# Task brief:
Please copy every line with the string "logo" from the entries below.

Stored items

____

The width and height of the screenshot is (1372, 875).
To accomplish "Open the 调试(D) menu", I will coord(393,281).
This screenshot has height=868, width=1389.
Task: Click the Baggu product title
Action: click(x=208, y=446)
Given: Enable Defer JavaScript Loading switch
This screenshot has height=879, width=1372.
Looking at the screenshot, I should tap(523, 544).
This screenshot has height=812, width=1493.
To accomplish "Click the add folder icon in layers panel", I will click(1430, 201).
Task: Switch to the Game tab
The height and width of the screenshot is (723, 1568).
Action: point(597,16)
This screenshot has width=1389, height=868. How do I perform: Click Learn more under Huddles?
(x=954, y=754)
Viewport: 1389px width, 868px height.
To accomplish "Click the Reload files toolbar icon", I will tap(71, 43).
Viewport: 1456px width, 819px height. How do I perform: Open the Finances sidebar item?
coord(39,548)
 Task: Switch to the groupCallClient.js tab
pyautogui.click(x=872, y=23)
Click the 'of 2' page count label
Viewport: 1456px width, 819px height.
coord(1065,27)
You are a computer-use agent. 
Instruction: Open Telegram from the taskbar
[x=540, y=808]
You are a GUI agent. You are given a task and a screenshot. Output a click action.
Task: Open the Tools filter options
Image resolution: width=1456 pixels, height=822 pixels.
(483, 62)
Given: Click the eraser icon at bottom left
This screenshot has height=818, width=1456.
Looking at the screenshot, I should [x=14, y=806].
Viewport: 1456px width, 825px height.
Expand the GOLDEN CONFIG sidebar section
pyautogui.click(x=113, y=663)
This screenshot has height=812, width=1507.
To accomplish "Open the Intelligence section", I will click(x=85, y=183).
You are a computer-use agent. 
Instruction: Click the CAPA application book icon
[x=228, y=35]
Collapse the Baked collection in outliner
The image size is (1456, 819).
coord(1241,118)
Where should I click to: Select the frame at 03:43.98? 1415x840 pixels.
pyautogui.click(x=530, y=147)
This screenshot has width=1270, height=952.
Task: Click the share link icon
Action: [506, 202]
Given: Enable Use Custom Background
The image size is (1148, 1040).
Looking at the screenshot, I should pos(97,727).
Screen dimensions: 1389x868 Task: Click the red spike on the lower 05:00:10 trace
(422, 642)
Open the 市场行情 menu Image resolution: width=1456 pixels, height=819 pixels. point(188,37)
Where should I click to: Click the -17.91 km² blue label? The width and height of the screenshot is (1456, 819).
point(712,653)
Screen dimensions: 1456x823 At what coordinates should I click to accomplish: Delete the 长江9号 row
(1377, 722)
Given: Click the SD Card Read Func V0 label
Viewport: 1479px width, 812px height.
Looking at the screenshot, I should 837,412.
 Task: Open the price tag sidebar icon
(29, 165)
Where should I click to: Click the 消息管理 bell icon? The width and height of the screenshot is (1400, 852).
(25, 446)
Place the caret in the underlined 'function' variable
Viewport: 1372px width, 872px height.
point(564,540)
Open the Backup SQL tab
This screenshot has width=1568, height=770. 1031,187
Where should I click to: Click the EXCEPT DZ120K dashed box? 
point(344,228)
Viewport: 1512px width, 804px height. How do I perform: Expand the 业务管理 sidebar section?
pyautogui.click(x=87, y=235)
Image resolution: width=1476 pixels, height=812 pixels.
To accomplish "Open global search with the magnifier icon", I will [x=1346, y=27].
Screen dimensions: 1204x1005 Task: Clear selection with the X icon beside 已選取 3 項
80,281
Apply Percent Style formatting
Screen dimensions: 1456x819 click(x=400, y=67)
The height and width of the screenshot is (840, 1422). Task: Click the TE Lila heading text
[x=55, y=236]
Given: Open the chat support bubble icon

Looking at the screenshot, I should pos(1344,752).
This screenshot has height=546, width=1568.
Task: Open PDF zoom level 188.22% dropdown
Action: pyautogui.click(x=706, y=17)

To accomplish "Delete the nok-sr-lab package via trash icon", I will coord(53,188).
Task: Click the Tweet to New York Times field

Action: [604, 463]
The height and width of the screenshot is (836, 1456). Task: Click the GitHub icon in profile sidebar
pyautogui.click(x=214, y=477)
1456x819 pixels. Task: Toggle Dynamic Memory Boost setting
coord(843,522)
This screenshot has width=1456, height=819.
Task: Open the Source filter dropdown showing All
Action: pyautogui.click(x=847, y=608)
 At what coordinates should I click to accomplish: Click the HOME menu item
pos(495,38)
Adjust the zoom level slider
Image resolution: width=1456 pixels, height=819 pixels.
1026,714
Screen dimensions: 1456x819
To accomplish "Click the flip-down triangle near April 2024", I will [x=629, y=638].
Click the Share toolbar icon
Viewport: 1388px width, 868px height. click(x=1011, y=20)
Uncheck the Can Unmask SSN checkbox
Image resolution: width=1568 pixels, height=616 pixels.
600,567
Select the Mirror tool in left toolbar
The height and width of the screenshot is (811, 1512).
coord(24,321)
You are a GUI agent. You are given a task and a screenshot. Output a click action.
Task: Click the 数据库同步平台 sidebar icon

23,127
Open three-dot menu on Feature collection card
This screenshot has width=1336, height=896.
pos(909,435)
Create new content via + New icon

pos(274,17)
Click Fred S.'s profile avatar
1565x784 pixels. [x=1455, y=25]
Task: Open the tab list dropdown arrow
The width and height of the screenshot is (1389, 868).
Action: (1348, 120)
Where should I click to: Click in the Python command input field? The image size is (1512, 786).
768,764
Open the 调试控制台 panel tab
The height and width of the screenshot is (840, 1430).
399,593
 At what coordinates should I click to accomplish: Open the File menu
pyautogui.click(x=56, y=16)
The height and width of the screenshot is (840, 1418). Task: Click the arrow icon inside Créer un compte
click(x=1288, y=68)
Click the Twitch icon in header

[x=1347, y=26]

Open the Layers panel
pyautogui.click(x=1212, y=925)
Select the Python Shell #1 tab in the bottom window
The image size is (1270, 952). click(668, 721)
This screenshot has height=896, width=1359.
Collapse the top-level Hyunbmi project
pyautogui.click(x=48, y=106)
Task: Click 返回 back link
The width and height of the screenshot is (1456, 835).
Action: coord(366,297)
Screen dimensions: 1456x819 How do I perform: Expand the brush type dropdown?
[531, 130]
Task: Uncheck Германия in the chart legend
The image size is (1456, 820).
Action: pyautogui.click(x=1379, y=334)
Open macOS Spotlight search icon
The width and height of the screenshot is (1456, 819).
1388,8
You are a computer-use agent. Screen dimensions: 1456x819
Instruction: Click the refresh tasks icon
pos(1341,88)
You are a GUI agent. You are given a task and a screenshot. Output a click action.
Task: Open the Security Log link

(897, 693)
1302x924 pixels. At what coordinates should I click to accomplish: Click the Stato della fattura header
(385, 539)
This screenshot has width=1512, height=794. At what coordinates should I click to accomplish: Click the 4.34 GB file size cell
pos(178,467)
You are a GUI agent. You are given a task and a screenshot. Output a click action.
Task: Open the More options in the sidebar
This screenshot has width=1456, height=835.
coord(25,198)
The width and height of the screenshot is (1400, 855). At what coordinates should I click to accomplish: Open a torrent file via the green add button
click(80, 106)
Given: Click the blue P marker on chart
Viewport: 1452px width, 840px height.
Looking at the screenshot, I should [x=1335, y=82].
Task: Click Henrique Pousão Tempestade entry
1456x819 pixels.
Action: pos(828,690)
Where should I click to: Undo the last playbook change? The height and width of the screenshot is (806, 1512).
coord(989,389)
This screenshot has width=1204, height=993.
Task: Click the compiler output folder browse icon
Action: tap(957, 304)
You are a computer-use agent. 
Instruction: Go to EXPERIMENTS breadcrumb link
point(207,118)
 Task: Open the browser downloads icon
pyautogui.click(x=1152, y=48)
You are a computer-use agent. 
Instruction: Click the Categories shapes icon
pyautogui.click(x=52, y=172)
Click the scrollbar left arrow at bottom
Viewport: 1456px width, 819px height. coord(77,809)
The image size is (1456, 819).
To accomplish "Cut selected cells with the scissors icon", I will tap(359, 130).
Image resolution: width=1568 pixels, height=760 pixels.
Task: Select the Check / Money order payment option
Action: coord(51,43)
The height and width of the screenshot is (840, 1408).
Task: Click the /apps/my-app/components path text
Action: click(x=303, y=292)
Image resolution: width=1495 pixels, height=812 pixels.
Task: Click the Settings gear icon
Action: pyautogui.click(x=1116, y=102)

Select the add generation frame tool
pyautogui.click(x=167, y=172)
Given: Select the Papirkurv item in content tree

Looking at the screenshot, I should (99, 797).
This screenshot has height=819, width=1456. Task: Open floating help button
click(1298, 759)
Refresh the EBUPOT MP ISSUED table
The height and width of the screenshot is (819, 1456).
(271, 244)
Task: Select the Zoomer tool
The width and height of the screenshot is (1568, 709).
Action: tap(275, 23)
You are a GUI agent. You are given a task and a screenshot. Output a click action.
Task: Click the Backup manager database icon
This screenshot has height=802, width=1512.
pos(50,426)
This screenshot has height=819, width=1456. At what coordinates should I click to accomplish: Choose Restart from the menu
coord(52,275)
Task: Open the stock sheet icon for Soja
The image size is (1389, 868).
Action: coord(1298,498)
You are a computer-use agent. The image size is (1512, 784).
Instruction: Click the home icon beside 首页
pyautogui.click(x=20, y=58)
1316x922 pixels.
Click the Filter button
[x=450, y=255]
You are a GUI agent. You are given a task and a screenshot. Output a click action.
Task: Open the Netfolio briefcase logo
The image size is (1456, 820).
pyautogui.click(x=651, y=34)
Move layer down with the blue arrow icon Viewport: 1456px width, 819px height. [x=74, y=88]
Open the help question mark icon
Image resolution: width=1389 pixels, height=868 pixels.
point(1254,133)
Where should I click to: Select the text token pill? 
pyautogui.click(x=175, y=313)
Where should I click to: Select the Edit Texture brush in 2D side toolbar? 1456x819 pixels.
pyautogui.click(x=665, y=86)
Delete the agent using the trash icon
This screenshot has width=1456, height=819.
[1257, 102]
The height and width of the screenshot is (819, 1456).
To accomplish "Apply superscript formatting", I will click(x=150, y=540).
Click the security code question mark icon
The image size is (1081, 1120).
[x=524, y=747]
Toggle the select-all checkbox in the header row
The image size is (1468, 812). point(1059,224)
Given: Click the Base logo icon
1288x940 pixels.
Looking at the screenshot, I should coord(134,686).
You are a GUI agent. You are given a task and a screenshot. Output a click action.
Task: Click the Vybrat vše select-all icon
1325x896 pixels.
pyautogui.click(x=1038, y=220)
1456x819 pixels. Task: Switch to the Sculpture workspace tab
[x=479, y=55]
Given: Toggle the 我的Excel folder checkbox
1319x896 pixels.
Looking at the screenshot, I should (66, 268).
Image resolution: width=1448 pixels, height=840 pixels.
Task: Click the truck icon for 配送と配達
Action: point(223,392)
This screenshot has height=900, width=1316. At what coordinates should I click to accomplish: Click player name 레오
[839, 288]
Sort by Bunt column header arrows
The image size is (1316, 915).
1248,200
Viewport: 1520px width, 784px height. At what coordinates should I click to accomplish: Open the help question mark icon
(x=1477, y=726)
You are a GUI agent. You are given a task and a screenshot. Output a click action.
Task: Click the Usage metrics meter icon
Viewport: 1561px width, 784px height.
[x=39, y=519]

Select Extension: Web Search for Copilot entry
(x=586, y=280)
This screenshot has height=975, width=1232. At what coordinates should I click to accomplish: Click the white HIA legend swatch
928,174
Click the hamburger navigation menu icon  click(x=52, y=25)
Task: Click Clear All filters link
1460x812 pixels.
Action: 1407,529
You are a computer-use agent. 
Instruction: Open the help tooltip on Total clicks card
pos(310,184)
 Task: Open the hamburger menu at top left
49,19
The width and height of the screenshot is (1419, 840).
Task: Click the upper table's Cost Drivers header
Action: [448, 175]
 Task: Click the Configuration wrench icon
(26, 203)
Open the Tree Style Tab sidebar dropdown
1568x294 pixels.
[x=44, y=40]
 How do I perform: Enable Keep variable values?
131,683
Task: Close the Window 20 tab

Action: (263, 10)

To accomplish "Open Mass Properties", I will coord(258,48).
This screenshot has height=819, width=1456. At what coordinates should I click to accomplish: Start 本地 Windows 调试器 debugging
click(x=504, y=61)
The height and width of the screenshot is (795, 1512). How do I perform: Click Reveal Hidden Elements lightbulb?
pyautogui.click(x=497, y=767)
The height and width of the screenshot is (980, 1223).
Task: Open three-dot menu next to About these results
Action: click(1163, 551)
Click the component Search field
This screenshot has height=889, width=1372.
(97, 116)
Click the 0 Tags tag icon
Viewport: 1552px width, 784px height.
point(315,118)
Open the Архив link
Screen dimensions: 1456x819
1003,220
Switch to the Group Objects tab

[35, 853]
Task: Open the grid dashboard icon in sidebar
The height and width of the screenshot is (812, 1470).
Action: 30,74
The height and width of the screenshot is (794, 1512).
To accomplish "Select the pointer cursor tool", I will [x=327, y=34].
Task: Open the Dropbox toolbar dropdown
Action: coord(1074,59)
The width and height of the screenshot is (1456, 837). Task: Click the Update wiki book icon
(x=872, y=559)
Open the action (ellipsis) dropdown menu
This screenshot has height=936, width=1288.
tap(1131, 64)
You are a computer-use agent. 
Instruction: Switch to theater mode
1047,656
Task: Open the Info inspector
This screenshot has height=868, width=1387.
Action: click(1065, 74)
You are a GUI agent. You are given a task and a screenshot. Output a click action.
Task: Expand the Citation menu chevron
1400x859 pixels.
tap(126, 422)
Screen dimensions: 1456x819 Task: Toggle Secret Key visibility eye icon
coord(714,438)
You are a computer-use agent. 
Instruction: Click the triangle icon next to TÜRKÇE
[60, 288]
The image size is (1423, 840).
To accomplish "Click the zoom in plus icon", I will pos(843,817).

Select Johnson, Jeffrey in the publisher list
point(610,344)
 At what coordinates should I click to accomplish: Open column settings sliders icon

____

# Response:
Task: Open the Netfolio briefcase logo
Given: Click the Base logo icon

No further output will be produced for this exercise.